Stored data:
..........

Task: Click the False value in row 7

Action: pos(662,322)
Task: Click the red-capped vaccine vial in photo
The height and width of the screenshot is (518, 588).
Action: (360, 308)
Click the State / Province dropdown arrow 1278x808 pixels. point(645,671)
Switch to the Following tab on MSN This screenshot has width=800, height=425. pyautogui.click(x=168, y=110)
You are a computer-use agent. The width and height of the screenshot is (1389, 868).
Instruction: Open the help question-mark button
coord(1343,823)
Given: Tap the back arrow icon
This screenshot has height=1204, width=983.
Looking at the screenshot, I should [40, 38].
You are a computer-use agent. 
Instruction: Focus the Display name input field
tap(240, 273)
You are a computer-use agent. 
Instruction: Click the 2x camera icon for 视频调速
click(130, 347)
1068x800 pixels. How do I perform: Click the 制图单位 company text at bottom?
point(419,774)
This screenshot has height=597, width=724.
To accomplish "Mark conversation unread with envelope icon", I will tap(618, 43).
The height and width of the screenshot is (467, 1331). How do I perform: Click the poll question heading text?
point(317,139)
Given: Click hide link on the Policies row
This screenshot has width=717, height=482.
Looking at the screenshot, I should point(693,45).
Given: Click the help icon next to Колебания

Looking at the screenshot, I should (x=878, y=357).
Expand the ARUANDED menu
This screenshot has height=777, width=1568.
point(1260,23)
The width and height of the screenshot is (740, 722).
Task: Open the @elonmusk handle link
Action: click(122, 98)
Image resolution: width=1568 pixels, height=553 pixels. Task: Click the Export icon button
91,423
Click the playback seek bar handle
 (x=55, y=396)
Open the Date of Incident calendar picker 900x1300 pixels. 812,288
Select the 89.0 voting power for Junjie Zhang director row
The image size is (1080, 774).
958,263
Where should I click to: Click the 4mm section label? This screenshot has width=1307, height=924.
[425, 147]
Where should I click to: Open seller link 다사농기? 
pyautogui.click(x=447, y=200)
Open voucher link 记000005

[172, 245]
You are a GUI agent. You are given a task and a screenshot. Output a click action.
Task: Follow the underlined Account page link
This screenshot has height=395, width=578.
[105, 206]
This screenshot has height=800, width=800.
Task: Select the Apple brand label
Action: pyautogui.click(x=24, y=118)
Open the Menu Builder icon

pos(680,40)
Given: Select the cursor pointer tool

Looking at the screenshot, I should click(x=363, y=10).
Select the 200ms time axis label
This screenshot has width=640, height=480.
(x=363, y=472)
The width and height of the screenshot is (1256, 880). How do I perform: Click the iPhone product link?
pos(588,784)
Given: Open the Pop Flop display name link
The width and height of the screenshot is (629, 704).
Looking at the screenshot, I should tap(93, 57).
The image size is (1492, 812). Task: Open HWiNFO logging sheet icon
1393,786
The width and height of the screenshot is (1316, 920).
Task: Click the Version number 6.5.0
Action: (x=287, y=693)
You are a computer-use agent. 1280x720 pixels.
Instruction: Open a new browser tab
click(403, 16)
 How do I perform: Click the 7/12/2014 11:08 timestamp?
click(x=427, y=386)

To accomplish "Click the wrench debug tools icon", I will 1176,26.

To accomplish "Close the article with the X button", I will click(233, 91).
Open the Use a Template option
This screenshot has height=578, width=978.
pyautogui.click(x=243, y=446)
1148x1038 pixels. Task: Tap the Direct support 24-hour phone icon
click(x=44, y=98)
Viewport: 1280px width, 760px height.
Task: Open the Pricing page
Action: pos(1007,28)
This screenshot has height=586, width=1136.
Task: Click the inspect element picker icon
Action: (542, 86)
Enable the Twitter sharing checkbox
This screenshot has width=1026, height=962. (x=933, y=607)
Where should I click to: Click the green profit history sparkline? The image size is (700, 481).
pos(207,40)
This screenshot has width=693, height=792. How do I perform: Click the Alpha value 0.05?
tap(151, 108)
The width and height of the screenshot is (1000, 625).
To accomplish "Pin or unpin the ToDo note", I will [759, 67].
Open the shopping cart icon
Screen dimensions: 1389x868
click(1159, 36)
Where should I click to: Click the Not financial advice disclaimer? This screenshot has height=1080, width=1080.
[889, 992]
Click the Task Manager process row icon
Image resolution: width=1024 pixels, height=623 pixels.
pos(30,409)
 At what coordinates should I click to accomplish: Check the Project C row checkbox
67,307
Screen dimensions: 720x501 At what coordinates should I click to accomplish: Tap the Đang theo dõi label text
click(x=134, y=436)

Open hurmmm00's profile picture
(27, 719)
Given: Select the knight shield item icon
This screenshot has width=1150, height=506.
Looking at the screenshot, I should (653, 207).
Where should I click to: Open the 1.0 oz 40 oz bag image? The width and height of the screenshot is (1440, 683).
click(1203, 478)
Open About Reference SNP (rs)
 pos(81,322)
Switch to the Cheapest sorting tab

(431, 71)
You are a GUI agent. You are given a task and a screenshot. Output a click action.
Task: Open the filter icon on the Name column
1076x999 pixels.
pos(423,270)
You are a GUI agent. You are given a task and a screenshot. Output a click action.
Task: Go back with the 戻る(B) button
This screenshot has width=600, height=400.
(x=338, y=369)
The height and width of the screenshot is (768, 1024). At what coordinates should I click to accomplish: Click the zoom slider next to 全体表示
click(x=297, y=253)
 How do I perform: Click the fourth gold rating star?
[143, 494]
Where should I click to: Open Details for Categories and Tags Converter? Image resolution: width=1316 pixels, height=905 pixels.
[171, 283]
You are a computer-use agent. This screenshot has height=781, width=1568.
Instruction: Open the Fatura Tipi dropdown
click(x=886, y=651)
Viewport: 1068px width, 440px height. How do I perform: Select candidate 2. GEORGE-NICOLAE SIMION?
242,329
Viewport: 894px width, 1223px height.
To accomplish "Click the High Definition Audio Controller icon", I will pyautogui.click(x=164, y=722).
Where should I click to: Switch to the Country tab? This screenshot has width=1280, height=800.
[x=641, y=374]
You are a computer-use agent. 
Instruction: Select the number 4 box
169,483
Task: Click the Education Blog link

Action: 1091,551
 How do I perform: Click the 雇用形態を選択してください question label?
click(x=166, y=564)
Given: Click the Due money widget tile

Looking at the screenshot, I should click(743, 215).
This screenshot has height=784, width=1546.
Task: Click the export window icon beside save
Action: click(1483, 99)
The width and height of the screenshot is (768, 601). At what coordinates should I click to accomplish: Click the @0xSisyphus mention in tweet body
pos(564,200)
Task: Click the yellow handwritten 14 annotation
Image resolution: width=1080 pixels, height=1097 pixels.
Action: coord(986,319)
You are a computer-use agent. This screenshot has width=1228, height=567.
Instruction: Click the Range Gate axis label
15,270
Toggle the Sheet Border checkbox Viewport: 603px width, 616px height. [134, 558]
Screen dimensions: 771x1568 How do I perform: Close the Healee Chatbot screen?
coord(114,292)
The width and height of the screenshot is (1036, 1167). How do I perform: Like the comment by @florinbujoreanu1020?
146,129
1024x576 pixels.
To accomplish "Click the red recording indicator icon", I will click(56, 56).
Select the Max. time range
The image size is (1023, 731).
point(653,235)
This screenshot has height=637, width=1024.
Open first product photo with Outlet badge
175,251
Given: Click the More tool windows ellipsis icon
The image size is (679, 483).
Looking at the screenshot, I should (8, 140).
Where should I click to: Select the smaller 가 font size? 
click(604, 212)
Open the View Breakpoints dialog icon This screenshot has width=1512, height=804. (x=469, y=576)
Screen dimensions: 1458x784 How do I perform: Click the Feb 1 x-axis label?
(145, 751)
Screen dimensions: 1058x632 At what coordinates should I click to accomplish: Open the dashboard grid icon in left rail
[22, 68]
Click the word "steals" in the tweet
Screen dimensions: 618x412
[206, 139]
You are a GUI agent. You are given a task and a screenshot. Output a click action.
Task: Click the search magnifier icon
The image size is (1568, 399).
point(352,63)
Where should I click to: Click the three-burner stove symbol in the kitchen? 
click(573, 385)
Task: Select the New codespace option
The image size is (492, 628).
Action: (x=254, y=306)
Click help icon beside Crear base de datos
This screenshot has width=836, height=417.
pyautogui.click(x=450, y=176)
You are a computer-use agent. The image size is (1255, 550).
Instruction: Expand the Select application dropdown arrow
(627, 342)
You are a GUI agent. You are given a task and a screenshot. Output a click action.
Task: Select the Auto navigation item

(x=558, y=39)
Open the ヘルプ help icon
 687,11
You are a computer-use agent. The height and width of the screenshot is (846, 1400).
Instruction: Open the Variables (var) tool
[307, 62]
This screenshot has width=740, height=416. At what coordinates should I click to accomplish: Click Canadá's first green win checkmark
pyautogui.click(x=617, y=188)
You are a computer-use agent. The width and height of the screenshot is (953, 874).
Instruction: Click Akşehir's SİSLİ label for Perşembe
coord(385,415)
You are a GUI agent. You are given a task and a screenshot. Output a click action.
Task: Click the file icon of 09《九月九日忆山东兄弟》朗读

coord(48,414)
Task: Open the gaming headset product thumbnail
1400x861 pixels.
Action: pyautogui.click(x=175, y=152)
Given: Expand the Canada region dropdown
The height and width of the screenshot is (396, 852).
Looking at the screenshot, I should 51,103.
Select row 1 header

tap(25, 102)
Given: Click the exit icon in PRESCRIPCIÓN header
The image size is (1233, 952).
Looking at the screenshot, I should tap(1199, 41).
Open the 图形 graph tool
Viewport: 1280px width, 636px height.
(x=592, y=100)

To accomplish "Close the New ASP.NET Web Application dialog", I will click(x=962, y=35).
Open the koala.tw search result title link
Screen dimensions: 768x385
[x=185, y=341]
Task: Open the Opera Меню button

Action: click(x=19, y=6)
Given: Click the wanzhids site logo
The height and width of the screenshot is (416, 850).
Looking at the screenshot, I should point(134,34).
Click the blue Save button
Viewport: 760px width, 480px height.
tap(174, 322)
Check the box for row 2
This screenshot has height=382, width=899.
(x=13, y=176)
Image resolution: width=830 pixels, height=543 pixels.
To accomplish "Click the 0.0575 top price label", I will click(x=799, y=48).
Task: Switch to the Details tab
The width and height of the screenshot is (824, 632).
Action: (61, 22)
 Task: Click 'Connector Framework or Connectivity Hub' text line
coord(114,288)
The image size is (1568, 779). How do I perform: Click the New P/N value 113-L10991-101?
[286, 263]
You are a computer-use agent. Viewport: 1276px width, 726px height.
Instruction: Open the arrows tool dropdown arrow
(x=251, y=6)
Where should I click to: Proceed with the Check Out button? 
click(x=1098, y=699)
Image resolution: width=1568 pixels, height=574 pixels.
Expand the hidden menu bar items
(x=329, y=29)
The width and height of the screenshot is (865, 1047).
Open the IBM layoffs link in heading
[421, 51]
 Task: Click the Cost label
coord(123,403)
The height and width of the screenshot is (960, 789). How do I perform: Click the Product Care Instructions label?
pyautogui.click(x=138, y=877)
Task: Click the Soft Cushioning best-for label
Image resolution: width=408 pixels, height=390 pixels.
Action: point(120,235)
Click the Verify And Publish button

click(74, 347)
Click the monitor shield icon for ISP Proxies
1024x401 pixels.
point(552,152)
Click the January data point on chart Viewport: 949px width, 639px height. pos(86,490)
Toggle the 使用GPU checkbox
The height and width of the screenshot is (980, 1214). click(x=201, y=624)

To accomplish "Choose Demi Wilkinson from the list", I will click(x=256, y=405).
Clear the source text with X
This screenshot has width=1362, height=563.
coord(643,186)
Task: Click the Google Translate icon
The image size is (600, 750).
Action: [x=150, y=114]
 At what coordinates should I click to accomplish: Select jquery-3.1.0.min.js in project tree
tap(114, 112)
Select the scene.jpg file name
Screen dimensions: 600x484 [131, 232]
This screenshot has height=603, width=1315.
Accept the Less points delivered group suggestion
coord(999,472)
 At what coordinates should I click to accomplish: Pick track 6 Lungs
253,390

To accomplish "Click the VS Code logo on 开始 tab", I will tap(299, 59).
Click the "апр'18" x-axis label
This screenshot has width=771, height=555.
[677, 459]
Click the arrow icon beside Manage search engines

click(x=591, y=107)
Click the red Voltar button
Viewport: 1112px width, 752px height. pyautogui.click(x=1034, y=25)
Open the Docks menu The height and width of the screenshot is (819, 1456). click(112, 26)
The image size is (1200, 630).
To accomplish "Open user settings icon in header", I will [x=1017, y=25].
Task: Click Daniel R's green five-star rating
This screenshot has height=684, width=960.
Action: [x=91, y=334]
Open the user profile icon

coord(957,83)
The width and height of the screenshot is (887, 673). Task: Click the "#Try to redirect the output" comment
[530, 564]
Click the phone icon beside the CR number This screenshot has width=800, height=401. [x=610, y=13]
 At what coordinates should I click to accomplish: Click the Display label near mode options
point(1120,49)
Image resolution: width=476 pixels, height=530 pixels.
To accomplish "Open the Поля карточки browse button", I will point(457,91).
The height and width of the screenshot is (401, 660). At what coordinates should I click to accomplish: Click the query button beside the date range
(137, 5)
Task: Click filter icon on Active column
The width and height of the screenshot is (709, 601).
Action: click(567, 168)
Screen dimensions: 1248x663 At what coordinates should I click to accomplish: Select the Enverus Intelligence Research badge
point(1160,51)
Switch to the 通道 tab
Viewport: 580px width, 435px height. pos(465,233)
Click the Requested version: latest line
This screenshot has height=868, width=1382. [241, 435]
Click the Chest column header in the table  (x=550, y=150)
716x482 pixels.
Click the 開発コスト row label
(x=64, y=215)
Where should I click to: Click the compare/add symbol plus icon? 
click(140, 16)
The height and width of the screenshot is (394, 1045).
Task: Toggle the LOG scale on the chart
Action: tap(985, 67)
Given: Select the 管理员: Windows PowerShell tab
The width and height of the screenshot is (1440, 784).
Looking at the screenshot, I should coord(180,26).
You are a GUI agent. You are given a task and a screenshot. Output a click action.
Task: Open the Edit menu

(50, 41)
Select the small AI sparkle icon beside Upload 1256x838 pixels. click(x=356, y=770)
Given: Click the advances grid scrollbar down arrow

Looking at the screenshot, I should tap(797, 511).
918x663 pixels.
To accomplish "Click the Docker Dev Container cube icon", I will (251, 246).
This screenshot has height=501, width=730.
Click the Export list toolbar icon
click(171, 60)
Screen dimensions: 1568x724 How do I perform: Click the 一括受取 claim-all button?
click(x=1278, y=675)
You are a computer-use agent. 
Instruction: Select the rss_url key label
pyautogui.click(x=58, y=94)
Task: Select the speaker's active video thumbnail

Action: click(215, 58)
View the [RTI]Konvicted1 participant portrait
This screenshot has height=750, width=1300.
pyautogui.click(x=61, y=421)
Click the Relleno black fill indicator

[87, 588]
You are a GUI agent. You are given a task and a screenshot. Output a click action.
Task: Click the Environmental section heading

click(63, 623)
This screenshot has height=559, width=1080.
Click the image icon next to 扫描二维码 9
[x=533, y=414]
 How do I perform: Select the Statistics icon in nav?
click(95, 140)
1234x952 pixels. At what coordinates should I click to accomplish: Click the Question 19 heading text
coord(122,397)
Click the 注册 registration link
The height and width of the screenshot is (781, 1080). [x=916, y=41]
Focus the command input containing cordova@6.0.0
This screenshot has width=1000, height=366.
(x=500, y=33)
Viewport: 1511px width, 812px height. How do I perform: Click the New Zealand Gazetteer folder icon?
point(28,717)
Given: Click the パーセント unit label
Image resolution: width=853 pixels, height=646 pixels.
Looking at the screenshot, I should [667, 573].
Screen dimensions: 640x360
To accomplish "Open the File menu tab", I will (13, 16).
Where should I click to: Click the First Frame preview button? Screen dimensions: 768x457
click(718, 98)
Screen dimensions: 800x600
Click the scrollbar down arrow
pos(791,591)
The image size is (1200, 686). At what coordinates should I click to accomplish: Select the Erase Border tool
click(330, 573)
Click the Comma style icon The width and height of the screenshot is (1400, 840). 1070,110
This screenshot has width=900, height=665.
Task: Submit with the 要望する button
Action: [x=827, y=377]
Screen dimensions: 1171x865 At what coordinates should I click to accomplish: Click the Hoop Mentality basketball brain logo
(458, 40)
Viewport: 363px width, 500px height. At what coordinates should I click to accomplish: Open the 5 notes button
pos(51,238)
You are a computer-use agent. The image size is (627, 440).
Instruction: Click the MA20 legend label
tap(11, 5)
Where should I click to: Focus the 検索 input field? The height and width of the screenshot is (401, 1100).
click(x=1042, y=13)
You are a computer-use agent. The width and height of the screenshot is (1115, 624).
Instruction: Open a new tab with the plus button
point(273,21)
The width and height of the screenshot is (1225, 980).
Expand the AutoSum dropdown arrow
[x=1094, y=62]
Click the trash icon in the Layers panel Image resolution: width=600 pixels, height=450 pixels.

..........

* **What needs to be done**
Copy each line of the preceding data that contains the string "dialog".

* **Output of the task**
Open the View Breakpoints dialog icon This screenshot has width=1512, height=804. (x=469, y=576)
To accomplish "Close the New ASP.NET Web Application dialog", I will click(x=962, y=35).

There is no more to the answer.